**Task brief**
An exact transcription of all the records below is required, without any images.

Dataset items
--
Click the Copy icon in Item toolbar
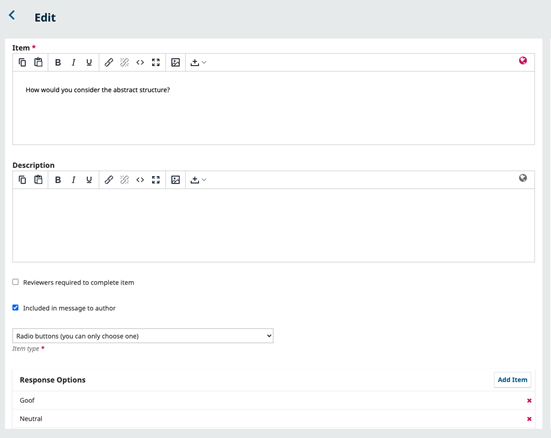This screenshot has height=438, width=551. (x=22, y=63)
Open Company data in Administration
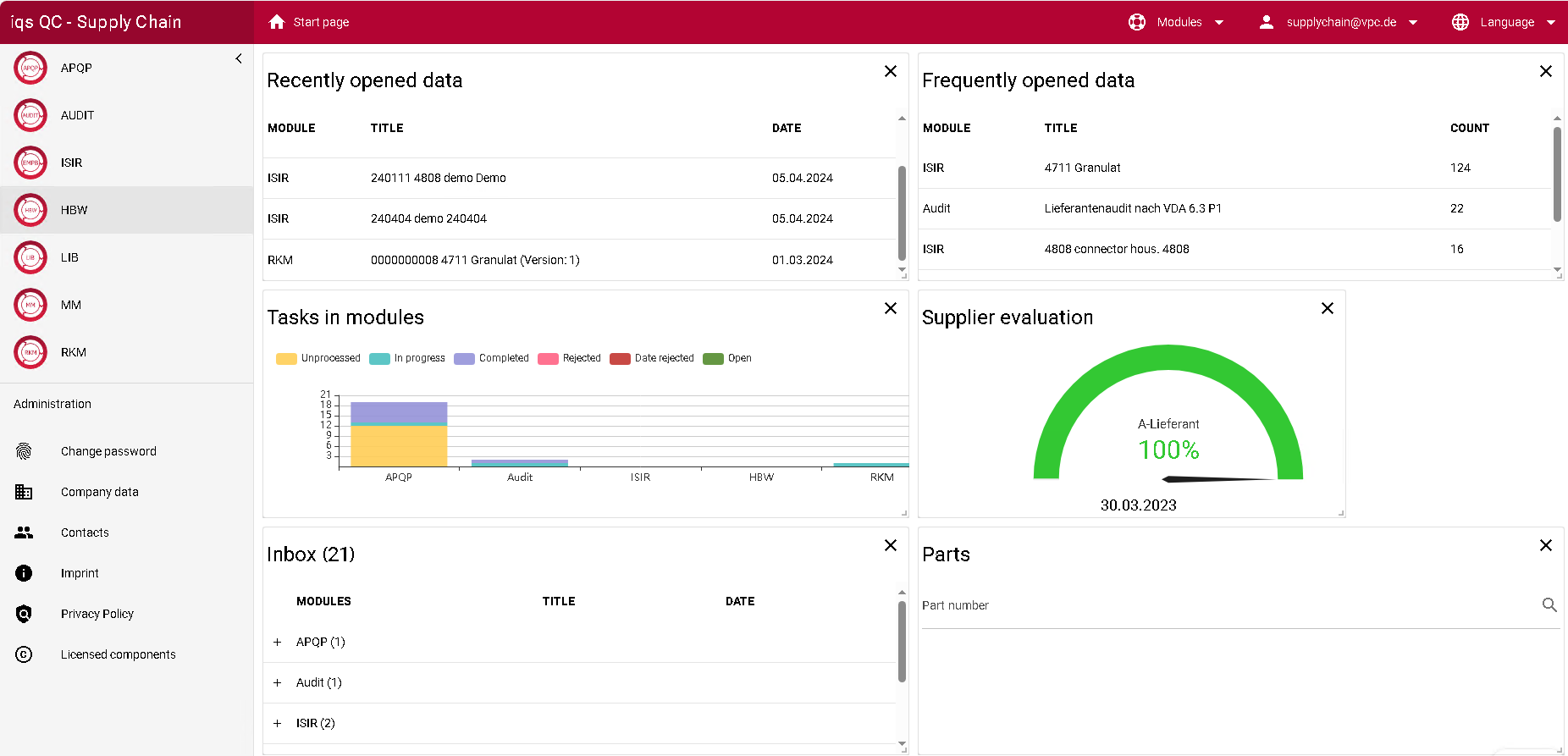The height and width of the screenshot is (756, 1568). click(x=99, y=492)
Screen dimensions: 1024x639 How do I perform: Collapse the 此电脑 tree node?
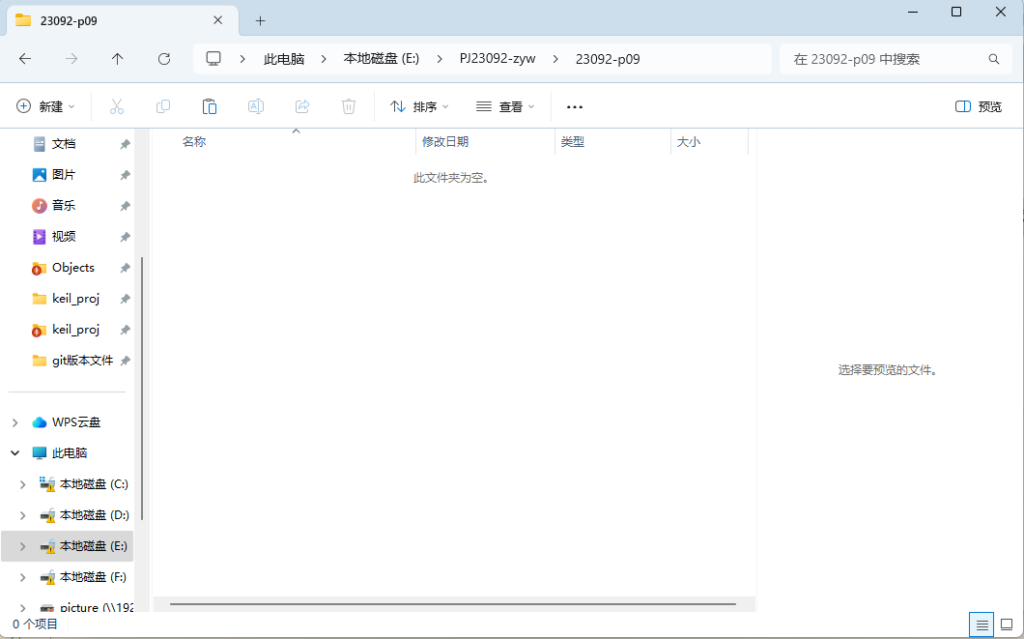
--
**Solution**
Click the Copy icon in Item toolbar
This screenshot has height=438, width=551. (x=22, y=63)
Open Company data in Administration
The height and width of the screenshot is (756, 1568). click(x=99, y=492)
Screen dimensions: 1024x639 How do I perform: Collapse the 此电脑 tree node?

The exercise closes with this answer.